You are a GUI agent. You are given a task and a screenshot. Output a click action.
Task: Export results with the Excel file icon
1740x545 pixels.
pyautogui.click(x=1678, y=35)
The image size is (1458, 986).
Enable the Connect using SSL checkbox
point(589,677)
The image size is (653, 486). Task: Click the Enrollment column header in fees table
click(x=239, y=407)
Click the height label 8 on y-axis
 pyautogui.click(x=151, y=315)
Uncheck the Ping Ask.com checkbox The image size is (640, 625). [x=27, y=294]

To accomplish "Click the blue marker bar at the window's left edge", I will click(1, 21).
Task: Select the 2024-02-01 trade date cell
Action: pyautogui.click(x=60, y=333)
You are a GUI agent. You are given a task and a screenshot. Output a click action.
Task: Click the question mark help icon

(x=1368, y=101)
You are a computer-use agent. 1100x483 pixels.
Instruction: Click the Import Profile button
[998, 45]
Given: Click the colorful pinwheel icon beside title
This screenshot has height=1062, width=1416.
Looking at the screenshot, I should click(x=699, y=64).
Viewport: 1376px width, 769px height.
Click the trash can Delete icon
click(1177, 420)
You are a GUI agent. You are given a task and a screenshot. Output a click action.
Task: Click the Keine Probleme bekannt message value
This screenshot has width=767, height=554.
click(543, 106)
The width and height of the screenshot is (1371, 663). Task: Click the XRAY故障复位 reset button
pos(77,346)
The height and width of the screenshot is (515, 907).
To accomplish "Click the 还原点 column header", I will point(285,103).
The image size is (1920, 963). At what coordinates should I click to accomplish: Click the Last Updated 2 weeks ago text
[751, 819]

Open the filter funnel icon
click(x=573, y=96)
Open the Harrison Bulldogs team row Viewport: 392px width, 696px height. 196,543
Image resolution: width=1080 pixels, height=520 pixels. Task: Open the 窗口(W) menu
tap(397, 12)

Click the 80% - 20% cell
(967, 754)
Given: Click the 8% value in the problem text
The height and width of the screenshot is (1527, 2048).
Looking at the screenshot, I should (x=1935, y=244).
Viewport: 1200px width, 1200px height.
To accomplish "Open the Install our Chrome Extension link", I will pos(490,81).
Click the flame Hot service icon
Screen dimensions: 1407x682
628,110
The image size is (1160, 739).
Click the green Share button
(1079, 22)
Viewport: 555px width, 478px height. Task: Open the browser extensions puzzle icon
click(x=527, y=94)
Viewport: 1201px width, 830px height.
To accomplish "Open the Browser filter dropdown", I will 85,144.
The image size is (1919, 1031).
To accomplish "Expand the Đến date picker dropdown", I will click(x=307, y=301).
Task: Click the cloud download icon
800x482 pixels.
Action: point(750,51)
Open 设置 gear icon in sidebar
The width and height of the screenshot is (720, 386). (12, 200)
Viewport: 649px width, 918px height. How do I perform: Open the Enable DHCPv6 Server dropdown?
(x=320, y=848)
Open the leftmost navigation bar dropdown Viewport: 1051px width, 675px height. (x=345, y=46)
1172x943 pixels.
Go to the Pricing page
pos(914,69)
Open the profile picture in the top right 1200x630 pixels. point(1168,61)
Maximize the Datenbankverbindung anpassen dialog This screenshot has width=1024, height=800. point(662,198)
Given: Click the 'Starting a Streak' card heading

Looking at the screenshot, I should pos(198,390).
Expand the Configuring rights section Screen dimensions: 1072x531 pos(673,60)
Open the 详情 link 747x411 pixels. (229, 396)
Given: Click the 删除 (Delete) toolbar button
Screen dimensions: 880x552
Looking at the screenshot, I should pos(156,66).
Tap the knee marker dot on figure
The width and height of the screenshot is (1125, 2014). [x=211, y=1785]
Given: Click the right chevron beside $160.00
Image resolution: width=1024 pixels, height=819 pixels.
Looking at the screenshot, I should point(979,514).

Exercise brief. Scan the lines above for the word "value" and copy every one where it occurs.

Exercise answer.
Task: Click the Keine Probleme bekannt message value
Given: Click the 8% value in the problem text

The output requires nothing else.